Read this article to get information about the chemical composition of chromosomes.
DNA, RNA (nucleic acids), and proteins (histones and non-histones) make up the majority of the chromosome’s chemical elements. There is, in addition, calcium, which seems to be associated with the DNA. Calcium is important in binding sections of the chromosome together. DNA, RNA and protein all contribute to the chromosomal mass.
Together with the histone protein, they make up around 35% of the DNA (These are basic proteins having amino acids such as arginine and lysine in their molecules.) It accounts for 55 percent, creating deoxyribonucleoprotein, which makes up 90 percent of the chromosome. The remaining 10% is known as the residual chromosome, and it contains RNA (12–14%), DNA (2%–3%), and residual protein (83–86%).
The residual protein (nonhistone proteins) is acidic in nature, with a high concentration of the amino acids tryptophane and tyrosine. Phosphoproteins, DNA polymerase, RNA polymerase, DPN pyrophosphorylase, and nucleoside triphosphatases are important nonhistone proteins of chromosomes. In addition to histones and protamines, Stedman and Stedman (1943) discovered chromosomin, a protein with a high tryptophane content.

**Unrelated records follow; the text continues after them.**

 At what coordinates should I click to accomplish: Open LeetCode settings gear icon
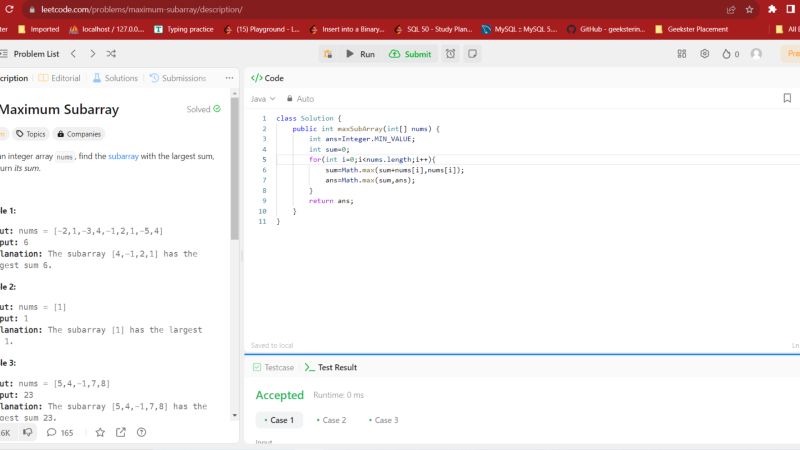705,54
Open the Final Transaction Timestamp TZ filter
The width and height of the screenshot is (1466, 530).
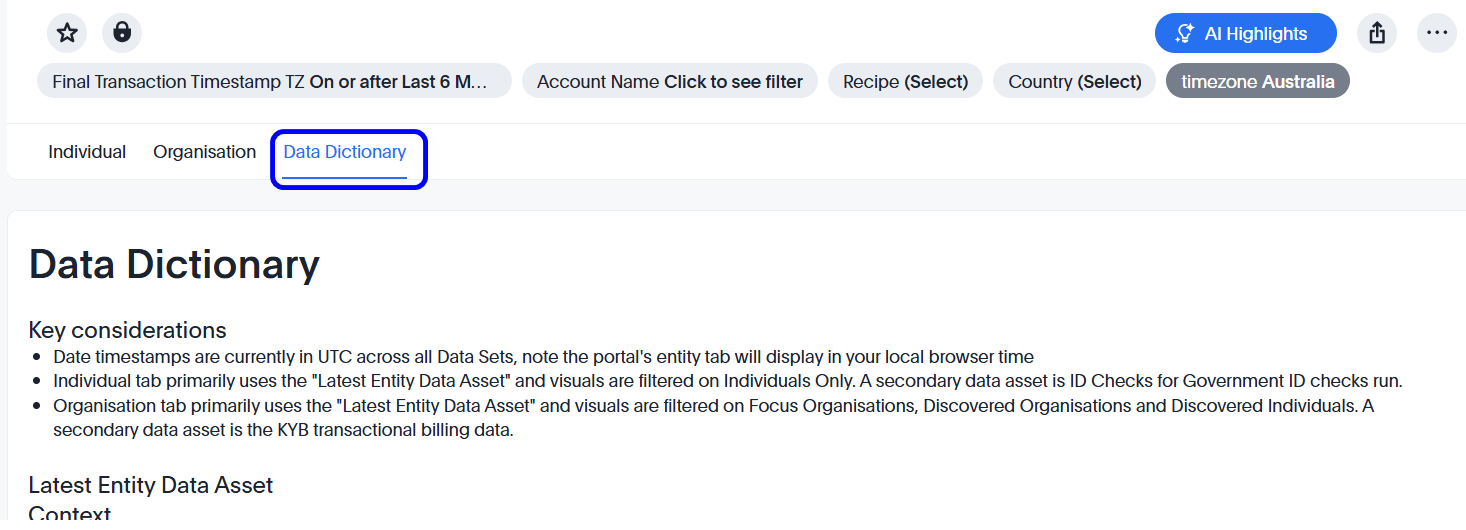[274, 82]
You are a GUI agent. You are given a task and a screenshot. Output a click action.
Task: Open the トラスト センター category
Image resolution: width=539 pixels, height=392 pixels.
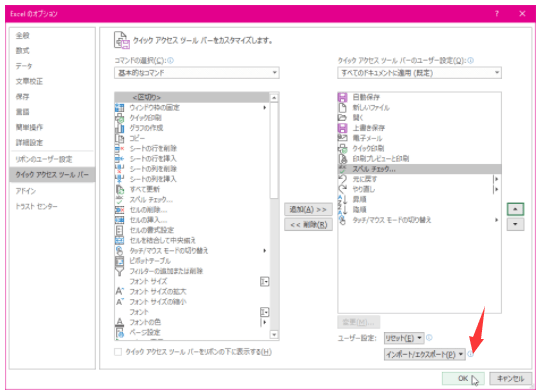[36, 206]

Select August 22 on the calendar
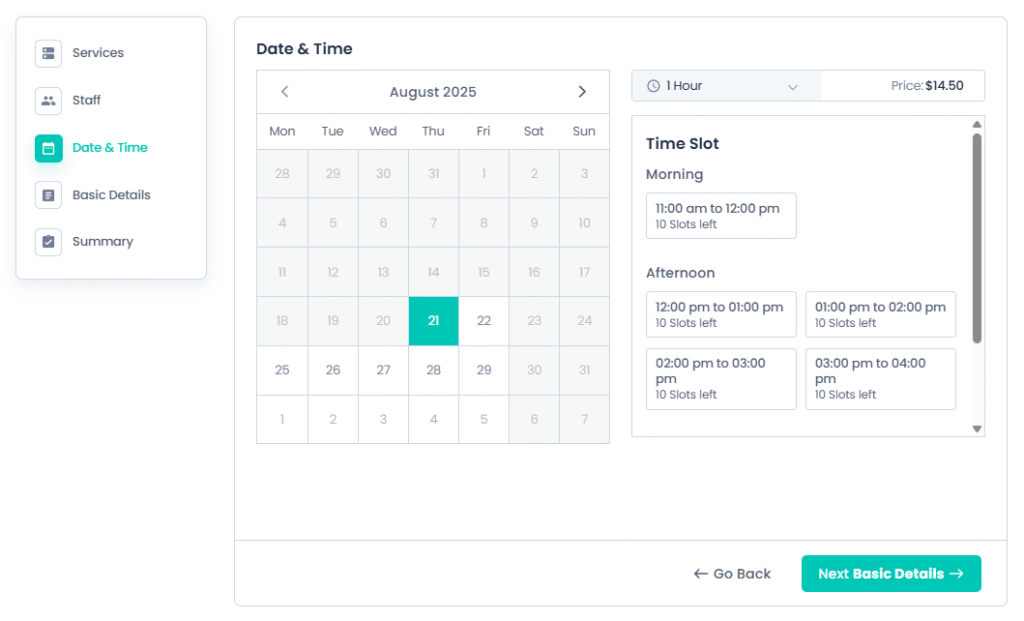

The salt linkages that exist between DNA and protein molecules are essentially of an unstable ionic nature. Specific metallic ions (Mg++, Ca++, etc.) in cells form additional chromosomal linkages. These can happen between DNA and protein or between different DNA groups.
The number of chromosomes in the nucleus is directly proportional to the amount of DNA in the cell. It is the primary genetic material because DNA content and chromosome number are related, and it is only found in the nucleus and is passed down to daughter cells during cell division. DNA transmits genetic information from one generation to the next.

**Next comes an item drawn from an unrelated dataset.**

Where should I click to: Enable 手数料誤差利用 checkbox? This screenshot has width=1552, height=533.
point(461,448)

Figure 1: Chemical composition of chromosomes
The DNA transcribes RNA, and most of it is transported to the cytoplasm, but some remains associated with DNA and proteins. RNA is found relatively abundantly in the particulate fractions of the cytoplasm.
It is a component of the chromosome fabric in the nucleus, where it is primarily associated with histone-like proteins, and it is also found in the nucleolus, where it is associated with tryptophane-containing proteins.
The DNA-RNA ratios in the nucleus vary greatly: 40: 1 in thymus chromosomes, 10: 1 in liver chromosomes, 10: 1 in kidney nuclear ratio, and so on. Typically, the amount of DNA in the chromosome is so great that RNA is stained and recognized only with difficulty.
The RNA content of tumor and leukemic cell nuclei is much higher than that of more normal tissues. RNA is more abundant in active cells than in dormant cells. RNA is required for protein synthesis. RNA is derived from, or made by, DNA for transport to the cytoplasm where it functions for protein synthesis. Hammerling (1953) believes the nucleolar RNA to be synthesized in the nucleolus itself.
The basic proteins are histone and protamine, the latter being less complex. Protamine has only been discovered in the spermatozoa of some fishes, where it appears to have replaced histone. Histone has been found in almost every type of nucleus studied. Histone contains arginine and lysine amino acids but little tryptophane or tyrosine.
Protamine has 90% arginine and no tyrosine or tryptophane. Histones are highly viscous complex of DNA and may be removed from the chromosome by NaCl (concentration of one mol/litre) and DNA-histone ratio of the removed complex is about 1.2: 1 to 1.6: 1.
The nonhistone or residual protein remains in the chromosome after DNA and histones have been removed. It contains more tryptophane than in histones. Residual protein (chromosin of Mirsky and Pollister, 1946) and chromosomin of Stedman and Stedman (1947) have been found in chromosome. The amount of DNA are the same in all the cells, regardless of size, but the total protein content is in direct proportion to cellular volume.